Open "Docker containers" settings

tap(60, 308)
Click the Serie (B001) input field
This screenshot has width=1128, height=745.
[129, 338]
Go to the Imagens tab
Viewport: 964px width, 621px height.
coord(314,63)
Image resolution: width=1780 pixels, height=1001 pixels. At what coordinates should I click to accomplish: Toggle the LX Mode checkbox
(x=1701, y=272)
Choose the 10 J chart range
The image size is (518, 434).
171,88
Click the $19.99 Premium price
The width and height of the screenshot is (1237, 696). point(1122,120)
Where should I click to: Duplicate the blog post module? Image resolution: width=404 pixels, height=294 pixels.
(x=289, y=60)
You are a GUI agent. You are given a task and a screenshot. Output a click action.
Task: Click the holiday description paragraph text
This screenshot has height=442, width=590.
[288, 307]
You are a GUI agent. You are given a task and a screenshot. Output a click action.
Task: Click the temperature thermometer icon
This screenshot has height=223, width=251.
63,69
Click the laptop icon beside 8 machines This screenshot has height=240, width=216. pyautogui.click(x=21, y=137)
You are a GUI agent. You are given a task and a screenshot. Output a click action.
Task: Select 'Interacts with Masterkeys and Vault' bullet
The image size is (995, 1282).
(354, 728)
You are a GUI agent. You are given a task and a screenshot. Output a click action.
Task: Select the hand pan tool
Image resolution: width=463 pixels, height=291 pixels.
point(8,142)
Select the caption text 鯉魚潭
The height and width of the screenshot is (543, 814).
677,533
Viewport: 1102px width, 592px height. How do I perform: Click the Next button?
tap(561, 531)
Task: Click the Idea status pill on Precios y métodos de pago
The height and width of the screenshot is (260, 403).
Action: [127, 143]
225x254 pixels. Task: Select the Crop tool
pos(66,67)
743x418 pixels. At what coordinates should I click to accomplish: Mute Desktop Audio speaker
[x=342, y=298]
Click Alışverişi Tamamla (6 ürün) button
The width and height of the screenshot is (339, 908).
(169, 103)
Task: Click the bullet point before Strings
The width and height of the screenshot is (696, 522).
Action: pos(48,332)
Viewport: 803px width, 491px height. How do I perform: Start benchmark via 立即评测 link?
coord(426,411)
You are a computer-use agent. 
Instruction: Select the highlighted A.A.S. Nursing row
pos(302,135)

:::::

Work to complete
Output exactly the lines of the data that run from the one containing "The height and width of the screenshot is (260, 403)." to the very last line, and no others.

Answer section
The height and width of the screenshot is (260, 403).
Action: [127, 143]
225x254 pixels. Task: Select the Crop tool
pos(66,67)
743x418 pixels. At what coordinates should I click to accomplish: Mute Desktop Audio speaker
[x=342, y=298]
Click Alışverişi Tamamla (6 ürün) button
The width and height of the screenshot is (339, 908).
(169, 103)
Task: Click the bullet point before Strings
The width and height of the screenshot is (696, 522).
Action: pos(48,332)
Viewport: 803px width, 491px height. How do I perform: Start benchmark via 立即评测 link?
coord(426,411)
You are a computer-use agent. 
Instruction: Select the highlighted A.A.S. Nursing row
pos(302,135)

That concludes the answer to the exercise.